Ethical considerations
The study was approved by the Institutional Ethics Board of the Affiliated Changsha Hospital of Xiangya School of Medicine (The First Hospital of Changsha; Grant number: 2024 (06) V. 1.0). The date of ethical approval is 4 June 2024. Written informed consent has been obtained. This study was conducted in accordance with the principles of the Declaration of Helsinki.
Consent to participate
Participant consent to participate in the study.
Consent for publication
The participants consented to publication.
Author contributions
ZH participated in the data sorting, analysis and drafting of the manuscript. YT and XC participated in the data analysis and revised the manuscript. RC, YL, and XH participated in data collection, sorting and analysis.
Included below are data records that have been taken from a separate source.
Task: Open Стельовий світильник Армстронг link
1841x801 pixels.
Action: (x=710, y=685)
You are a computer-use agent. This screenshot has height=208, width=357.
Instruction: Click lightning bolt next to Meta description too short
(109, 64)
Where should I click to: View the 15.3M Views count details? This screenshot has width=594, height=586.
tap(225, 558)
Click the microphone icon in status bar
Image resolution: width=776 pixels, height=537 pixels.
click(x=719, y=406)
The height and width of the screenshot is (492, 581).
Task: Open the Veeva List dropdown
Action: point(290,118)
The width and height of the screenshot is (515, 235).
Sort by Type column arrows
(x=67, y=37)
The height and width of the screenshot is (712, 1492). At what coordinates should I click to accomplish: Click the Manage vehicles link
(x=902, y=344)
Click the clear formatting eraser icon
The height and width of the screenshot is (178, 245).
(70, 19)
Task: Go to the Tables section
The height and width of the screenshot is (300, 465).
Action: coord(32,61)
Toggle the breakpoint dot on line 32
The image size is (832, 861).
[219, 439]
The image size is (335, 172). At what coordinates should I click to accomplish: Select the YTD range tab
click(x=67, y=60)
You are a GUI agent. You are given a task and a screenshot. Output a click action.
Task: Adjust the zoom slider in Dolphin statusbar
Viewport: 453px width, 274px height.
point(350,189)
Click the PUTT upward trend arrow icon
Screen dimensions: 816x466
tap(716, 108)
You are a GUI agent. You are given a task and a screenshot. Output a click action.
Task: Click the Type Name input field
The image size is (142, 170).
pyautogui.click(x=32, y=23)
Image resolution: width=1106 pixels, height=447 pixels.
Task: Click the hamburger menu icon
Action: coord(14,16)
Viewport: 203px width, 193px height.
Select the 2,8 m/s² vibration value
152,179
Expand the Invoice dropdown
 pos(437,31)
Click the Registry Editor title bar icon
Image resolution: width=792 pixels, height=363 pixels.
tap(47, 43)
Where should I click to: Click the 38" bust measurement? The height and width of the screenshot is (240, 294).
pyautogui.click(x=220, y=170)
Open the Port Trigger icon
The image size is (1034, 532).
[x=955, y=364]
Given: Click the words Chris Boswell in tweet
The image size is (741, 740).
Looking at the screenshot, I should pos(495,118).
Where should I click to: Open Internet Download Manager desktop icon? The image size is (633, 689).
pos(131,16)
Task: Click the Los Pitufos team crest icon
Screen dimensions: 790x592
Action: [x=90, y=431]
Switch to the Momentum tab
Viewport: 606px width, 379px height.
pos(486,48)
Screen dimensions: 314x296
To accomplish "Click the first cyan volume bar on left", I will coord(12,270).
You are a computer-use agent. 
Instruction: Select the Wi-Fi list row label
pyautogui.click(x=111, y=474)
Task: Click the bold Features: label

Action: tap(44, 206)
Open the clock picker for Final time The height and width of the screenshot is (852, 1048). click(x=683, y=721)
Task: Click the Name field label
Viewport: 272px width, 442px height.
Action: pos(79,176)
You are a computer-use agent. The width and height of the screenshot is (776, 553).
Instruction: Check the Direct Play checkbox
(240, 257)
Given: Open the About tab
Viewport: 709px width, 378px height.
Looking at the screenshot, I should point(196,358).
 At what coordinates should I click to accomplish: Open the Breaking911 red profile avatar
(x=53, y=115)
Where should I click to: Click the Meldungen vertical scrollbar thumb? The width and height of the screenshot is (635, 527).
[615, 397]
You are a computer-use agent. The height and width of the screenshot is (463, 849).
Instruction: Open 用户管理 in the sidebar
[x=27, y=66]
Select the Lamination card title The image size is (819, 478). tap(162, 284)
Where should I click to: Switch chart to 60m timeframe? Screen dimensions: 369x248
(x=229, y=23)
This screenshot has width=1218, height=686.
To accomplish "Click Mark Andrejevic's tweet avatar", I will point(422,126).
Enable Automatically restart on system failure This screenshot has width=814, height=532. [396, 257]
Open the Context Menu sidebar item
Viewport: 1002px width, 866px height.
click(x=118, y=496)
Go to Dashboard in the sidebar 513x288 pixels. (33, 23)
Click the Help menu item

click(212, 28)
All authors approved the submitted version.
Funding
The authors disclosed receipt of the following financial support for the research, authorship, and/or publication of this article: The Youth Innovation Fund of The First Hospital of Changsha (2025).
Declaration of conflicting interests
The authors declared no potential conflicts of interest with respect to the research, authorship, and/or publication of this article.
Data availability
According to institution's policy on patient privacy and confidentiality, we are unable to publicly share patient information. However, the authors will provide the corresponding data upon reasonable request.